I mean, maybe the fact that undefined was not checked could somehow be a type error?

Or, maybe numbers shouldn't be treated as booleans? But I can see how this will make some code more verbose.

trusktr commented 4 years ago

Maybe https://github.com/JSMonk/hegel/issues/227 would help with eliminating verbosity.

Then

isNumber(n) && useNum(n)

would lead to no type error, because the type system would know that the check for typeof n === 'number' means that n can't possibly be undefined.

JSMonk commented 4 years ago

Maybe n && useNum(n) would still have a type error, and we would need to write something like n !== undefined && useNum(n). Not sure though.

No, actually, if you will hove at the left part of the && you will see which values will be not passed into the function.

trusktr commented 4 years ago

Oh yeah, the tooltip shows 0 | undefined, but it isn't a guarantee people are going to look at that.

So TLDR, this type of error checking is out of scope?

JSMonk commented 4 years ago

It seems like I can't show the error in this case. And I don't sure, that this is Type System responsibility (Actually, I think it's linter responsibility, because of this case is about coding style neither the type system issue). What do you think about it?

thecotne commented 4 years ago

i think that this would report error

const nums: Array<number> = [0,1,2,3,4,5]

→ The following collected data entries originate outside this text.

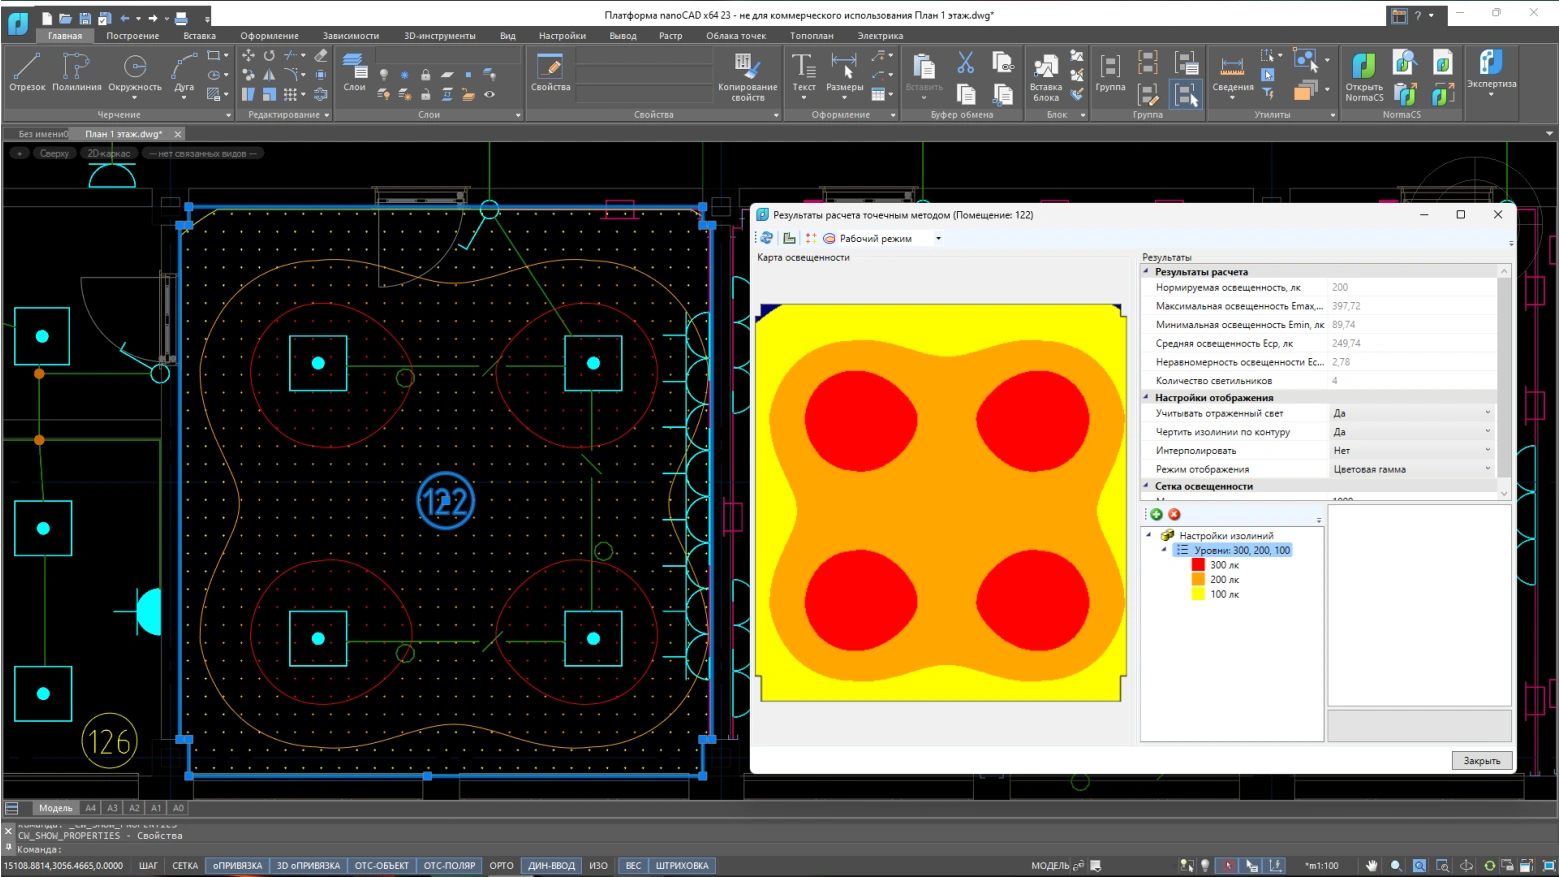Viewport: 1560px width, 877px height.
Task: Click red delete isoline level icon
Action: coord(1174,514)
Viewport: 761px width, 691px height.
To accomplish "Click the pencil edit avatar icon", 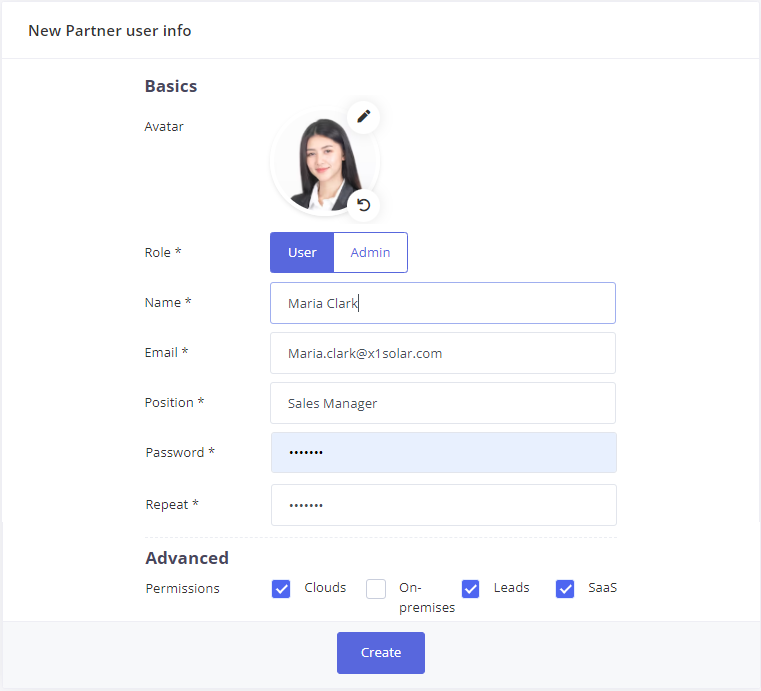I will click(x=364, y=116).
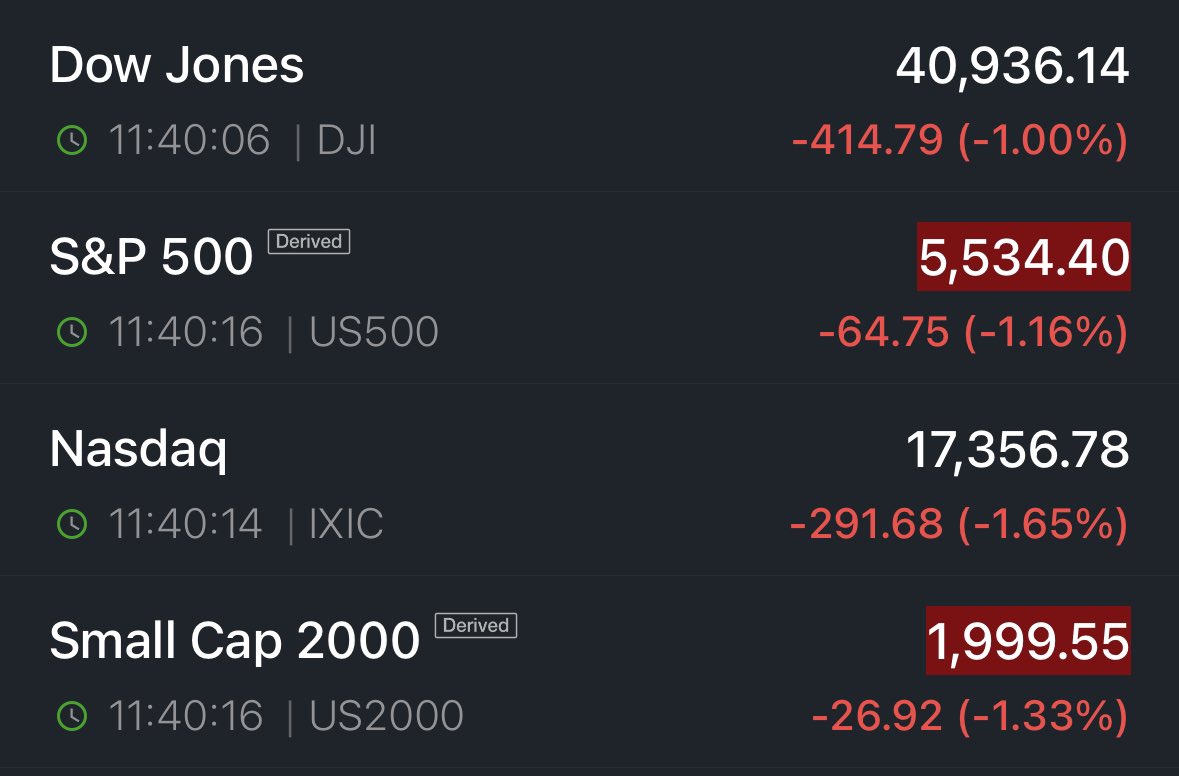1179x776 pixels.
Task: Click the Nasdaq change -291.68 (-1.65%)
Action: [x=959, y=524]
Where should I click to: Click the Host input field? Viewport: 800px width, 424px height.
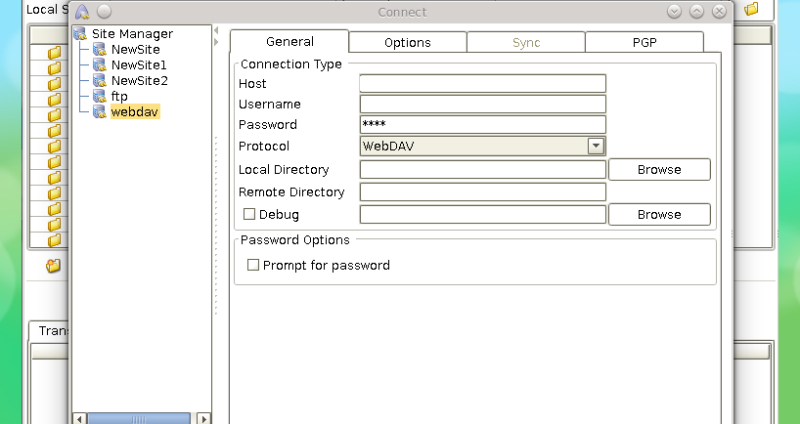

for (let i=0; i<nums.length; i++) {
  const n = nums[i]
  n && useNum(n)// should report: Type "number | undefined" is incompatible with type "boolean"
}

function useNum(n: number) {
  n
}

like this does

const nums: Array<number> = [0,1,2,3,4,5]

for (let i=0; i<nums.length; i++) {
  const n = nums[i]
  if (n) useNum(n)// reports: Type "number | undefined" is incompatible with type "boolean"
}

function useNum(n: number) {
  n
}

i think && and || are boolean operators (and you should not be allowed to use it otherwise)

phaux commented 4 years ago

I think it would make sense to warn on Nullish | PossblyFalsy used in if, while, ternary, etc. (where Nullish is either null or undefined or union of both, and PossiblyFalsy is any combination of string, number, bigint and boolean)

This is what Flow does (with sketchy-null lint enabled), and there's strict-boolean-expressions for typescript-eslint which also does that.

trusktr commented 4 years ago

I don't think a linter could do a good job checking these things, otherwise the linter would become something like Hegel already is.